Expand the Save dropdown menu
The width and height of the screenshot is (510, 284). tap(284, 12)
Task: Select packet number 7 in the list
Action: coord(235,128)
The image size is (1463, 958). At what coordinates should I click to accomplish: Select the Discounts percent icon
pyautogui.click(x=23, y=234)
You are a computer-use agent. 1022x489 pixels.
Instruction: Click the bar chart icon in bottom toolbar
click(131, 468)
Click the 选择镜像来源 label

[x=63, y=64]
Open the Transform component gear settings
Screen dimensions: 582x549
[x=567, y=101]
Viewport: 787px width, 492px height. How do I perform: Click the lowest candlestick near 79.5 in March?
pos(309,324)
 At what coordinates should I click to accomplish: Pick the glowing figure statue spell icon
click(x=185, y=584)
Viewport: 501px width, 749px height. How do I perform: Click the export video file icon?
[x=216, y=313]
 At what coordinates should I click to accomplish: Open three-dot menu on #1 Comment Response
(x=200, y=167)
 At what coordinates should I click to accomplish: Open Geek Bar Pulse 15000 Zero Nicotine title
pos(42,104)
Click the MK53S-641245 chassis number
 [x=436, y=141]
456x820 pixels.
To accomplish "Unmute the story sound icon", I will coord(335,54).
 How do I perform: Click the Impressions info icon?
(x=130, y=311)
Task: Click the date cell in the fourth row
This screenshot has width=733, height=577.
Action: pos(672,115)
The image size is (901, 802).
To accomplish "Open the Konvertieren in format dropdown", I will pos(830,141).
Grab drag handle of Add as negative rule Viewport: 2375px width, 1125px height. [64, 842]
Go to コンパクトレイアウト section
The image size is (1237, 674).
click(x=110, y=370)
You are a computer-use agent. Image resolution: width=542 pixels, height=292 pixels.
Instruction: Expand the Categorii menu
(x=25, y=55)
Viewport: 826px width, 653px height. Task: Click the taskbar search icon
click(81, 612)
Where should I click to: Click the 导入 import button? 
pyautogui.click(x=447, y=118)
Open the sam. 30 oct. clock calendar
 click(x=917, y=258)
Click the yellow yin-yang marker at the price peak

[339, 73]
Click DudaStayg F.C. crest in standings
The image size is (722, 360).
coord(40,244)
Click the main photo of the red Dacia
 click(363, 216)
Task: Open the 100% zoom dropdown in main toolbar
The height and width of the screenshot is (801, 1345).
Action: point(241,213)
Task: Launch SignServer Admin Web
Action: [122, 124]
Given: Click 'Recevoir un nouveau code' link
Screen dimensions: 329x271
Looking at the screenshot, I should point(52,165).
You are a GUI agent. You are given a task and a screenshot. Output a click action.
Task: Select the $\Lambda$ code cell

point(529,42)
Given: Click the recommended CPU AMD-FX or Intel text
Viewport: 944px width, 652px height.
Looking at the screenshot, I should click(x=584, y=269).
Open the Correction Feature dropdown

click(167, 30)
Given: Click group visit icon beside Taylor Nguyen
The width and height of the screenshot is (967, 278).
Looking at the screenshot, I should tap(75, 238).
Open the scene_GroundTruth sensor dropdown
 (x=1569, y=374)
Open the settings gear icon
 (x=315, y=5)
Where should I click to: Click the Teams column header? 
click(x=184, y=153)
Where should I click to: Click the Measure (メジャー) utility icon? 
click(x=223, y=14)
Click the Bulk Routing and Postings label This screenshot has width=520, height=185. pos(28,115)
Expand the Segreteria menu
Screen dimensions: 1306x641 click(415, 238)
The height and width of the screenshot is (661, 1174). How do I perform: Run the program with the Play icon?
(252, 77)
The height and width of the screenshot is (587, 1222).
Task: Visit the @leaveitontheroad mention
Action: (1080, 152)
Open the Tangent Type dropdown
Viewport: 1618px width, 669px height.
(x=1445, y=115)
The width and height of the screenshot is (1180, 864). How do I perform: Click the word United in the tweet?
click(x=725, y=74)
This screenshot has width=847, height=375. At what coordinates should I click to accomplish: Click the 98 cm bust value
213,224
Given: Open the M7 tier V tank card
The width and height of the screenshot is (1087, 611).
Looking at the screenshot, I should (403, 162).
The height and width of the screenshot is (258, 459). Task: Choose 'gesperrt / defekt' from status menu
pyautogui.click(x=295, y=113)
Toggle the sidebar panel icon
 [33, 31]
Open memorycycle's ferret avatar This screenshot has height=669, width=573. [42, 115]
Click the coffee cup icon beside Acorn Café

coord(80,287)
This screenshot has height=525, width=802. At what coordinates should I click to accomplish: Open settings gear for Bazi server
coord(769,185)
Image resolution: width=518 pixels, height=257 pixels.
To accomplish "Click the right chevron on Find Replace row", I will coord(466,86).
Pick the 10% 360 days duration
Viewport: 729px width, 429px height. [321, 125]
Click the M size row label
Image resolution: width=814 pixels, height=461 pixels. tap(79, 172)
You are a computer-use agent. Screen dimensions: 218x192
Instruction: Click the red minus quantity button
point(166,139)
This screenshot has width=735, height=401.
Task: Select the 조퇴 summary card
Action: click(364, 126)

§

Copy out the rows word for word, beginning with the line that contains "Task: Open the" and continuing through the line that contains "Screen dimensions: 1306x641 click(415, 238)", with both of those lines included.

» The completed task
Task: Open the 100% zoom dropdown in main toolbar
The height and width of the screenshot is (801, 1345).
Action: point(241,213)
Task: Launch SignServer Admin Web
Action: [122, 124]
Given: Click 'Recevoir un nouveau code' link
Screen dimensions: 329x271
Looking at the screenshot, I should point(52,165).
You are a GUI agent. You are given a task and a screenshot. Output a click action.
Task: Select the $\Lambda$ code cell

point(529,42)
Given: Click the recommended CPU AMD-FX or Intel text
Viewport: 944px width, 652px height.
Looking at the screenshot, I should click(x=584, y=269).
Open the Correction Feature dropdown

click(167, 30)
Given: Click group visit icon beside Taylor Nguyen
The width and height of the screenshot is (967, 278).
Looking at the screenshot, I should tap(75, 238).
Open the scene_GroundTruth sensor dropdown
 (x=1569, y=374)
Open the settings gear icon
 (x=315, y=5)
Where should I click to: Click the Teams column header? 
click(x=184, y=153)
Where should I click to: Click the Measure (メジャー) utility icon? 
click(x=223, y=14)
Click the Bulk Routing and Postings label This screenshot has width=520, height=185. pos(28,115)
Expand the Segreteria menu
Screen dimensions: 1306x641 click(415, 238)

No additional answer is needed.